Italian choreographer (1933–2023)

Luigi Gregori (2 August 1933 – 17 January 2023), popularly known as Gino Landi, was an Italian choreographer, and stage and television director.

== Biography ==
Gino Landi was born on 2 August 1933 in Milan on the stage of the Teatro Dal Verme to two variety artists who were working there. He began his career as a dancer but later changed to choreography. He was brought into the limelight by Erminio Macario while he was performing Bulli e pupe with Fanfulla.

== Career ==
Landi notably collaborated with composer Nino Rota, filmmaker Federico Fellini, and screenwriter Ennio Flaiano . He was the director of some of the editions of the Sanremo Festival, the Festivalbar, and musical comedies such as Rugantino and Roman Holiday, in conjunction with Garinei and Giovannini.
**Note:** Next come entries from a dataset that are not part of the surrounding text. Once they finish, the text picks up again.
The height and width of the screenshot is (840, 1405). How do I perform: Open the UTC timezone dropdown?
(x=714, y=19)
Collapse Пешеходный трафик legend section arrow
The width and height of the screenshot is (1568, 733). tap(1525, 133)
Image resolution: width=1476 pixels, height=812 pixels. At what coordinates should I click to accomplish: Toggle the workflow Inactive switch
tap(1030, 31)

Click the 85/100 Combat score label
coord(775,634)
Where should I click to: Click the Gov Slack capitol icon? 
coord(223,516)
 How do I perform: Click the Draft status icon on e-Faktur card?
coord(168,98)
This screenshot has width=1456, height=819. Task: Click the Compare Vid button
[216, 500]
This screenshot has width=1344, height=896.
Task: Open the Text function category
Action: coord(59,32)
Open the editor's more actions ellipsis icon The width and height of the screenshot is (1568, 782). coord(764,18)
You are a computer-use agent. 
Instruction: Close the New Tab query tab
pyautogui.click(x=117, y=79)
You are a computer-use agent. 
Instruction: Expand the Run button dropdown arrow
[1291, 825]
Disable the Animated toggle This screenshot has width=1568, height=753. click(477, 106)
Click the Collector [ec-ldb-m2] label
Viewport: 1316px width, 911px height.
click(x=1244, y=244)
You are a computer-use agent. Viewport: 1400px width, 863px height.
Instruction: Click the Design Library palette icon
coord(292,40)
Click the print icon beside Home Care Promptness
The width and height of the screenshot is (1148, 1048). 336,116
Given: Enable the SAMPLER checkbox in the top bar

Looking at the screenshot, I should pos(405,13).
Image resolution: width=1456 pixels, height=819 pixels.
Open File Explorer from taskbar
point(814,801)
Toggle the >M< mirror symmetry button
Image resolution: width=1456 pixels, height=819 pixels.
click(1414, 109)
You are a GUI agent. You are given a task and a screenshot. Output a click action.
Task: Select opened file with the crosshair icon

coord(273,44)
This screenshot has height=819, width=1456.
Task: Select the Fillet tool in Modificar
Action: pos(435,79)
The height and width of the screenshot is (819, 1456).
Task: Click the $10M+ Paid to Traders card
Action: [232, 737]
He also directed some operas such as "Les contes d'Hoffmann" by Offenbach, "La Rondine" by Puccini, and "Il mondo della Luna" by Paisiello. Pippo Baudo, an Italian TV presenter, remarked:
I worked a lot with him, we did theater and a lot of television. All my Fantasticos were directed and choreographed by Gino Landi.

== Death ==
Landi died in his residence at Rome on 17 January 2023, at age 89.